Lo studio mira a quantificare la perdita di salute tra le regioni e nel tempo. L’ultima serie di risultati GBD copre oltre 607 miliardi di stime di 371 malattie e lesioni e 88 fattori di rischio in 204 paesi e territori.

Lo studio è stato finanziato dalla Bill & Melinda Gates Foundation e coordinato dall’Istituto per le Metriche e la Valutazione della Salute (IHME), un’organizzazione di ricerca indipendente dell’Università di Washington (UW).
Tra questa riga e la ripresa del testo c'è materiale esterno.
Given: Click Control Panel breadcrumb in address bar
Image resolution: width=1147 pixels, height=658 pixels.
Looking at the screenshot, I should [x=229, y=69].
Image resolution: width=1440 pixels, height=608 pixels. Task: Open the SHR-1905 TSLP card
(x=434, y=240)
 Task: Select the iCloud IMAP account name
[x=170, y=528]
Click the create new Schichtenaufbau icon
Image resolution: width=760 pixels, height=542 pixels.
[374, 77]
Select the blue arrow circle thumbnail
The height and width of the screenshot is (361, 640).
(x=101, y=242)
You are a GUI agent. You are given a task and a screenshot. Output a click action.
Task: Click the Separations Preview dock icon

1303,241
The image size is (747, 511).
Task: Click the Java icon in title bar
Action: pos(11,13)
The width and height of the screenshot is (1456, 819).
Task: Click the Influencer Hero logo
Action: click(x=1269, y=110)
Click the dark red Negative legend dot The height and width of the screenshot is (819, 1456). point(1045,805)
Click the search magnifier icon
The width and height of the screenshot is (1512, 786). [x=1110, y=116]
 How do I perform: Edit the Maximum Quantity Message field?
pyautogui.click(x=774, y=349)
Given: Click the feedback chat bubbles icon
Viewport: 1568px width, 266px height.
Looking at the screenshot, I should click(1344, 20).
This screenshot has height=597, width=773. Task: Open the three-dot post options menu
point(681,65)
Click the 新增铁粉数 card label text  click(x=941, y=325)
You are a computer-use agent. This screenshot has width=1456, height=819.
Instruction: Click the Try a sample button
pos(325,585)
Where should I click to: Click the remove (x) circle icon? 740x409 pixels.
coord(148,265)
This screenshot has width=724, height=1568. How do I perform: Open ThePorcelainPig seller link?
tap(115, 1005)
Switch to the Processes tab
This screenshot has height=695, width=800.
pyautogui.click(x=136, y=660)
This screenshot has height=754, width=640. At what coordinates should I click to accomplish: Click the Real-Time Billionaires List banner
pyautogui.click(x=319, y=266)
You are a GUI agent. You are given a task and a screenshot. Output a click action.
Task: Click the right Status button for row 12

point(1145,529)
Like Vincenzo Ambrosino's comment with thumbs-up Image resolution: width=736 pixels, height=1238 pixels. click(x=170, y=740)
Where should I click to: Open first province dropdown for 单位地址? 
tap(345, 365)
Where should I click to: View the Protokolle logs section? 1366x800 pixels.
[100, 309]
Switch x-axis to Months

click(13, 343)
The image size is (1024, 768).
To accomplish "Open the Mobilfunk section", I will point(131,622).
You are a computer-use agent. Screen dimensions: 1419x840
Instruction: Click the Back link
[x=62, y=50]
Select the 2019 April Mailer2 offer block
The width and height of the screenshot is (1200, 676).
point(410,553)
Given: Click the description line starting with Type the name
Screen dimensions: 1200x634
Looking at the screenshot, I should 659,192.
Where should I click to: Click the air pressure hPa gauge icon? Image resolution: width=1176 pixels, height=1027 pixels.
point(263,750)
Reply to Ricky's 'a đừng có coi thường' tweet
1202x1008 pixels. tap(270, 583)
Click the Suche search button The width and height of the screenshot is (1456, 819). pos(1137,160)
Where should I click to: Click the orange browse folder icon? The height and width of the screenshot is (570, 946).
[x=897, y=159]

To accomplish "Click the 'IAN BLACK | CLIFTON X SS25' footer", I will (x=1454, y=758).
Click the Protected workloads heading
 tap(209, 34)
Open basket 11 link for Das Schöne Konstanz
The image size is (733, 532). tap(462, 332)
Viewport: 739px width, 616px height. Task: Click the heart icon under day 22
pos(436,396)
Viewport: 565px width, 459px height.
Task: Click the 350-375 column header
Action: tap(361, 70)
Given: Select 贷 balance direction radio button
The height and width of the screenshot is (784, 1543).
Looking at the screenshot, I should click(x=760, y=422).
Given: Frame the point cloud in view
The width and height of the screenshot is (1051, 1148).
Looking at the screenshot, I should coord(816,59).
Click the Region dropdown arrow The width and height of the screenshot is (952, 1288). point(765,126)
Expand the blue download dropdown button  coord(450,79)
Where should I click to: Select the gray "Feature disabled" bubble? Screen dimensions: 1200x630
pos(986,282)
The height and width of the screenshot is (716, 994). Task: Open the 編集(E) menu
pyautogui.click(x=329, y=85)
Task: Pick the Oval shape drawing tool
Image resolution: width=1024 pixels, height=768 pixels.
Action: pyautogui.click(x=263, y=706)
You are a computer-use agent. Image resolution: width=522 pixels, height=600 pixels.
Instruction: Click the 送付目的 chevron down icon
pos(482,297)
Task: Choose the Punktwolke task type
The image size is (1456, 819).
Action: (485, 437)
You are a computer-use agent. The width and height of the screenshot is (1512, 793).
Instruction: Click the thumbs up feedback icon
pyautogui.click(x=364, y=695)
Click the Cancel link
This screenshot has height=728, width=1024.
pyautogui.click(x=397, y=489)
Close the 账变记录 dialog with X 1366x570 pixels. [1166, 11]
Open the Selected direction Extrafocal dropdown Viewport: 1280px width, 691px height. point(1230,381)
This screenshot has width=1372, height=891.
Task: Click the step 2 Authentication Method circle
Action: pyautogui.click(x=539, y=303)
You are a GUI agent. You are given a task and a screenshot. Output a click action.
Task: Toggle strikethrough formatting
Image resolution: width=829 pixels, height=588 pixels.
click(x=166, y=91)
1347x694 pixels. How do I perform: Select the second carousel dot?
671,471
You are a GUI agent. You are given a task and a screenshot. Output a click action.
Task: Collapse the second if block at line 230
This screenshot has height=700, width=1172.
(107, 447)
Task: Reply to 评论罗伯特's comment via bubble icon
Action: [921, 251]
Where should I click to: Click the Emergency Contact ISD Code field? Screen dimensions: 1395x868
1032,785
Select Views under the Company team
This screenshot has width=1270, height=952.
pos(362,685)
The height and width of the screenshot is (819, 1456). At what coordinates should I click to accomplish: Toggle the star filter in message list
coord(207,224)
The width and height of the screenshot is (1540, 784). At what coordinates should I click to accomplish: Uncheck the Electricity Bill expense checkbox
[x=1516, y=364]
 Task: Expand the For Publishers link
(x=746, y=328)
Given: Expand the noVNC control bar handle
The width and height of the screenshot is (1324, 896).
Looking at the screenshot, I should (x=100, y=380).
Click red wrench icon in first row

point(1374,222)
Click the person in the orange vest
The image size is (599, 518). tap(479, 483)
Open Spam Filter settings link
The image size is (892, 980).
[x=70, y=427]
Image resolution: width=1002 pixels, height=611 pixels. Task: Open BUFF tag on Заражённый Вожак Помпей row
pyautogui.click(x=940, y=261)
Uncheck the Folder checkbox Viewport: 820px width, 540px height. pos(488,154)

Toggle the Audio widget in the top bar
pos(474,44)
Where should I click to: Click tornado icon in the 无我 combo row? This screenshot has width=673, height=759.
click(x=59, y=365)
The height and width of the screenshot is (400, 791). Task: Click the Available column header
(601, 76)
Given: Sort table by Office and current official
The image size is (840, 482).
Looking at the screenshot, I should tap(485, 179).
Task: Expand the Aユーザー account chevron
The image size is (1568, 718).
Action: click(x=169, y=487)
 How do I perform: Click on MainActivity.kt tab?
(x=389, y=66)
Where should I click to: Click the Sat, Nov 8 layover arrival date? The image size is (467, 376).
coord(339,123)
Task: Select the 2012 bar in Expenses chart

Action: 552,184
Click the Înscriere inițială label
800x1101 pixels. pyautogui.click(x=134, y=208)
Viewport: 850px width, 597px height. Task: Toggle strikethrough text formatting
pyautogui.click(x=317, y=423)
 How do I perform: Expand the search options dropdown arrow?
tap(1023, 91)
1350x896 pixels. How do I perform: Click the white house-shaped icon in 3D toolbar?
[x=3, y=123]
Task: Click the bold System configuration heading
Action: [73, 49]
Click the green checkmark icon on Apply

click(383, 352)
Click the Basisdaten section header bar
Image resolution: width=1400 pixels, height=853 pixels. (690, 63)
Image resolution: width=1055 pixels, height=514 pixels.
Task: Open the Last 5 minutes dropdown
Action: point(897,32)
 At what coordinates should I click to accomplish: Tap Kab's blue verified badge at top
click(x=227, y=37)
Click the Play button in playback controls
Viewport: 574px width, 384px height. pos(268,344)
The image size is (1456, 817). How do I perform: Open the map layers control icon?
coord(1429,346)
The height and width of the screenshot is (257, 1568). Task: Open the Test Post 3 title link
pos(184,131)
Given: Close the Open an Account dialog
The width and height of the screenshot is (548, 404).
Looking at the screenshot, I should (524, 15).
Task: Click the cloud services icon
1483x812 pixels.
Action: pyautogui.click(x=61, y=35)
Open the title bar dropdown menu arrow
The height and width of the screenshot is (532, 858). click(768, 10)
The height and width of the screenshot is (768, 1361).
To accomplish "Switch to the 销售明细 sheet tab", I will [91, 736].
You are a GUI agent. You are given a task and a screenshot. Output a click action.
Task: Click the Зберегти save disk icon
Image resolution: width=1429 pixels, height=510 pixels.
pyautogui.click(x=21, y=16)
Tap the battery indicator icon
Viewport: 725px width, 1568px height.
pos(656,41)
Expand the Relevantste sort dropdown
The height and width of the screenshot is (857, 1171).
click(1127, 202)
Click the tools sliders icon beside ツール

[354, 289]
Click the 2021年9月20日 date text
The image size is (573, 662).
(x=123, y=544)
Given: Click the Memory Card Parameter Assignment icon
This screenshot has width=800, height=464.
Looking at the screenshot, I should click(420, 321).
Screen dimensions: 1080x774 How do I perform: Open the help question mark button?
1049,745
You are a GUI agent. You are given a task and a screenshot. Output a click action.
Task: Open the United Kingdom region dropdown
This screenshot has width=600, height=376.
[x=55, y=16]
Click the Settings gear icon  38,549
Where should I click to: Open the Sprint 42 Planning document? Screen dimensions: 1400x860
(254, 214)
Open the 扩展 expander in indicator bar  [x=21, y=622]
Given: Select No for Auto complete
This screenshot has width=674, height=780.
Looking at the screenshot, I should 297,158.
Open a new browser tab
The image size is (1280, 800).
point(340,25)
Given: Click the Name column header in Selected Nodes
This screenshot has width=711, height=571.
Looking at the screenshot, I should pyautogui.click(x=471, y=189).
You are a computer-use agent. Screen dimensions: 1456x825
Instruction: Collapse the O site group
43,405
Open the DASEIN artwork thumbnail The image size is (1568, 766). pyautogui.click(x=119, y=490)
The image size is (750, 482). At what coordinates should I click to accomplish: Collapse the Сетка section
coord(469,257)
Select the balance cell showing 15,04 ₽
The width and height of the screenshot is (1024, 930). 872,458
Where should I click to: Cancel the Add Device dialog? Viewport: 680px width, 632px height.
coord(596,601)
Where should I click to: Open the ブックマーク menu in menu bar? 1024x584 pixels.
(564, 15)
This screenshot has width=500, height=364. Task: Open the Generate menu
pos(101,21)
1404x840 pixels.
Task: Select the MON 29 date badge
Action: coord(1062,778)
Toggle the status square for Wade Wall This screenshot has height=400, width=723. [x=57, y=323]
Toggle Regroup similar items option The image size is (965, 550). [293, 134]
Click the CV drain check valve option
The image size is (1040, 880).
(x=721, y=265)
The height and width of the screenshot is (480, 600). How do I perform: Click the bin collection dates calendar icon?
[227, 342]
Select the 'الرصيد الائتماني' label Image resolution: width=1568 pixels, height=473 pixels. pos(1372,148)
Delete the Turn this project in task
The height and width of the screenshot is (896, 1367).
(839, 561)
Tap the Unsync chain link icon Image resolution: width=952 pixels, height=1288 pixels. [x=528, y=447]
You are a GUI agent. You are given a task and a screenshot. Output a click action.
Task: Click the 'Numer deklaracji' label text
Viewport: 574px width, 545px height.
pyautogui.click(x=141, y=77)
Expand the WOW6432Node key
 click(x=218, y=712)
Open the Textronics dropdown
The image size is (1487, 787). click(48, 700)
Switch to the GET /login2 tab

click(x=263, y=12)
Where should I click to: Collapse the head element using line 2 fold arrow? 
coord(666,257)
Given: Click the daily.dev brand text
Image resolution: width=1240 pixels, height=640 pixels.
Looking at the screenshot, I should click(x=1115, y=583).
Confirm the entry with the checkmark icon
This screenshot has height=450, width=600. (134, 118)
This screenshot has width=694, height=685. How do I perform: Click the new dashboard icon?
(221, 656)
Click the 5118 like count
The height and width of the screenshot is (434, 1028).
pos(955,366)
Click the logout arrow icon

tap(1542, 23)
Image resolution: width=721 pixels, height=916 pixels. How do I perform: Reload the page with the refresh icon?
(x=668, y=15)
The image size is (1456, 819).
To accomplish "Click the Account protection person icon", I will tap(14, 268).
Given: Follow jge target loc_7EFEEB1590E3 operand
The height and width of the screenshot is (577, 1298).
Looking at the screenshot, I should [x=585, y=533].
La missione dell’IHME è fornire al mondo evidenze scientificamente valide, pertinenti e tempestive per migliorare le politiche e le pratiche sanitarie.

Pubblicato a maggio 2024 su The Lancet, lo studio prevede che il più grande aumento dell’aspettativa di vita si verificherà nei paesi dove attualmente è più bassa, portando a una convergenza dell’aspettativa di vita aumentata a livello mondiale.

Questa tendenza è principalmente il risultato di misure di sanità pubblica che, secondo lo studio, hanno prevenuto COVID-19, malattie cardiovascolari e varie CMNN, ovvero malattie trasmissibili, materne, neonatali e nutrizionali, migliorando i tassi di sopravvivenza da queste malattie.

Secondo lo studio, il carico di malattia si sta spostando verso le malattie non trasmissibili (NCD) come cancro, diabete, broncopneumopatia cronica ostruttiva e malattie cardiovascolari. Questo spostamento è stato osservato anche nell’esposizione a fattori di rischio correlati alle NCD, tra cui ipertensione, fumo, dieta non ottimale e obesità. Lo studio indica che ciò avrà un impatto considerevole sul carico di malattia della prossima generazione.

Mentre si prevede che più persone vivranno più a lungo, il carico di malattia si sta spostando dalle malattie CMNN alle malattie non trasmissibili e dagli anni di vita persi (YLL) agli anni vissuti con disabilità (YLD). Di conseguenza, una parte maggiore di questi anni aggiuntivi sarà trascorsa in cattiva salute.

In termini di aspettativa di vita, era di 73,6 anni nel 2022 e si prevede che aumenti a 78,1 anni nel 2050. Nel frattempo, l’aspettativa di vita sana globale o HALE, che è il numero medio di anni che una persona può vivere in buona salute, dovrebbe aumentare di 2,6 anni raggiungendo 67,4 anni entro il 2050.

Curiosamente, il divario tra le regioni a reddito più alto e più basso si sta riducendo, con l’Africa subsahariana che dovrebbe registrare i maggiori aumenti. Tuttavia, le disuguaglianze sanitarie persisteranno, secondo lo studio. Con ciò, “la disparità nell’aspettativa di vita tra le diverse geografie diminuirà,” ha dichiarato il dott. Chris Murray, Direttore dell’IHME e Presidente delle Scienze delle Metriche Sanitarie presso l’UW.

Secondo il dott. Murray, la più grande opportunità per accelerare la riduzione del carico di malattia globale è rappresentata da interventi politici mirati a prevenire e mitigare i fattori di rischio comportamentali e metabolici.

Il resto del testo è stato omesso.